Nickhil Jakatdar: Thanks. For South Asians, a metric that seems to be more relevant is the non-HDL-C to Apo(B) ratio. This was based on the data collected exclusively on South Asians for the last 10 years and unsurprisingly the race-specific insights showed up in the data very nicely. While many of the markers were the usual age and BMI, this marker showed up third in terms of impact. This paper from Denmark has a number of fundamental issues because of which it was rejected by this journal after peer review. This is what makes keeping up with the latest science quite challenging ie. papers get a pre-review publication giving the sense that it is acceptable science. If you want to take a look at the holes pointed out in this publication check out: https://www.bmj.com/sites/default/files/attachments/bmj-article/pre-pub-history/first_decision_19.8.20_1.pdf

Mandar Gadre: Thanks for sharing. Trying to understand the below: (for the paper about Risk in South Asians, and non-HDL: ApoB ratio). I see that p-values for all lipid markers show no statistical significance. How does that square with non-HDL: ApoB ratio being the strongest predictor? Also, p-value for Birthplace also shows no statistical significance. So how do we apply it specifically to South Asians? Genuinely curious. Am I missing something? For the Danish paper, will need to take a look. Thanks for sharing the reviewer’s comments. One thing I’m wary of about the focus on LDL – and prescriptions of LDL-lowering statins – is that these drugs worsen insulin resistance, which is a bigger associated risk factor. I’ll admit that I’m biased towards nutrition-exercise-lifestyle interventions before (and instead of) medications. But I don’t think that’s a bad thing.
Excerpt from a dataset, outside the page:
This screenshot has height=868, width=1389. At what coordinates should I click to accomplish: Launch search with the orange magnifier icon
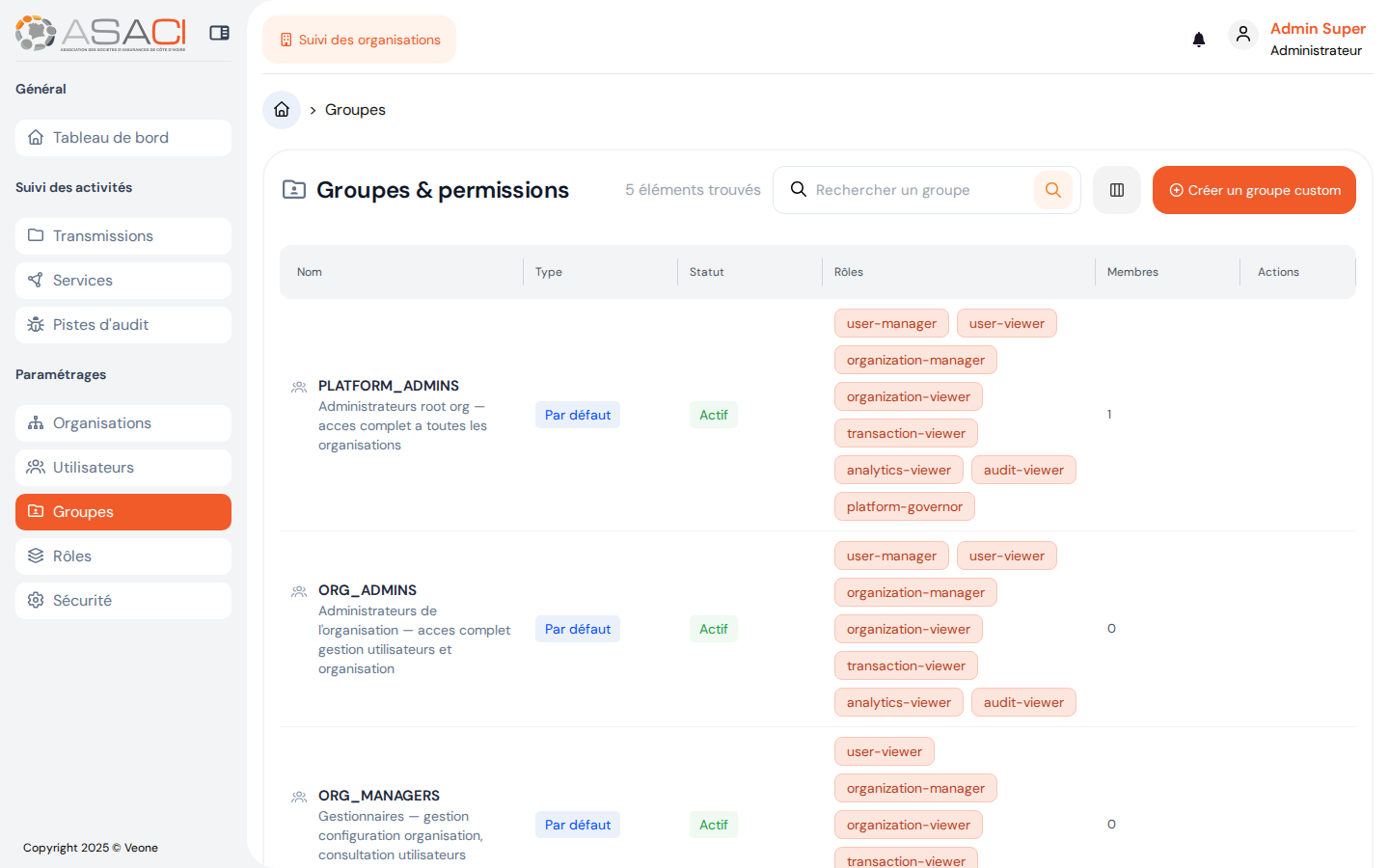pyautogui.click(x=1052, y=190)
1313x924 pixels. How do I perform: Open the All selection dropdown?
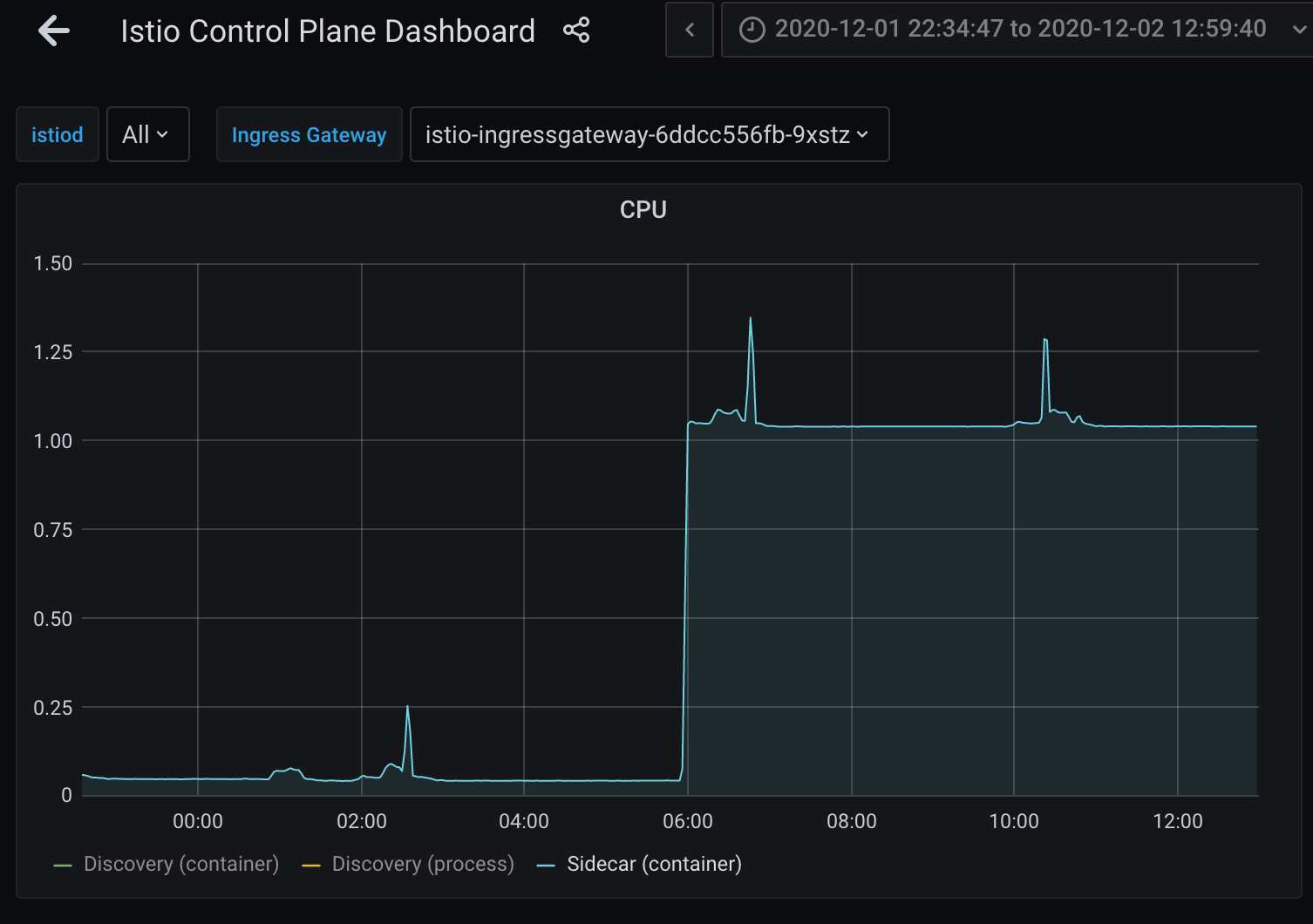(x=147, y=134)
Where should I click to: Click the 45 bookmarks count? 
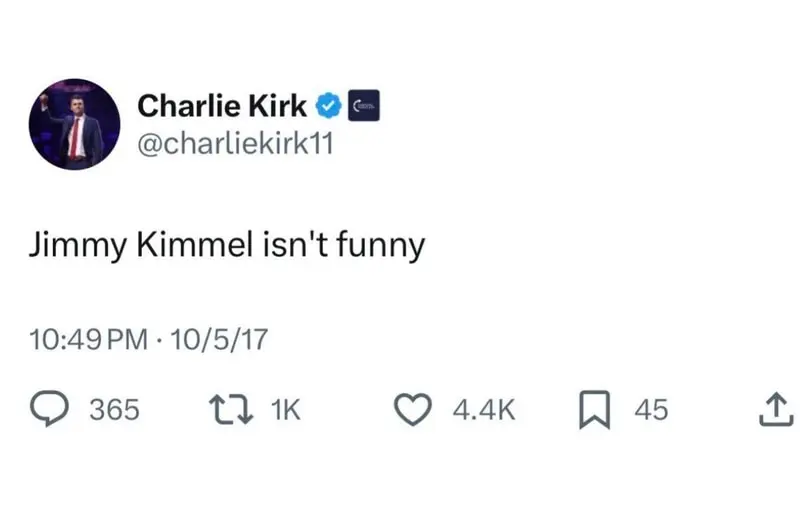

Nickhil Jakatdar: I am in the same bucket. I too believe in the power of nutrition and exercise as you may have probably seen in my last post a week back. However statins have a role to play, typically in stabilizing plaque. I would still rather reduce my numbers through lifestyle changes but plaque stabilization for those that already have significant plaque cannot be done through lifestyle. On your point about statins increasing insulin resistance, certain statins like atorvastatin are absolutely known to do that. However, I was able to bring my HbA1c down to counter the statin through lifestyle changes.

Mandar Gadre

Shashi Karpur: Nickhil – Please add me to the mailing list for your US launch? Thanks.

Nickhil Jakatdar: I will keep you posted.

Shashi Karpur

Ashish Chitale: Incredible work. I will surely be getting the test done, start paying close attention to these markers and will start talking about it with friends and colleagues. Thank you for writing these potentially life-saving blogs.

Nickhil Jakatdar: Thank you for spreading the word.

Ashish Chitale

Nish Bhutani: Thanks Nickhil. Do you have a link handy to this test? "GeneClinicX Heart Health Assessment test "

Nickhil Jakatdar: Nish I’ll have someone send you the HHA brochure. Pls message me your email address or whatsapp number to send it to.

Nish Bhutani

Chetan Channa: Hi Nickhil. Who can I reach out to for the test. Turned 40 this year and want to get my baselines measured as I have a family history of cardiac diseases on both the sides. Thanks.

Nickhil Jakatdar: Chetan I’ll have my team connect with you. Pls let me know if the WhatsApp info I have is still the same. Glad you are staying on top of your health.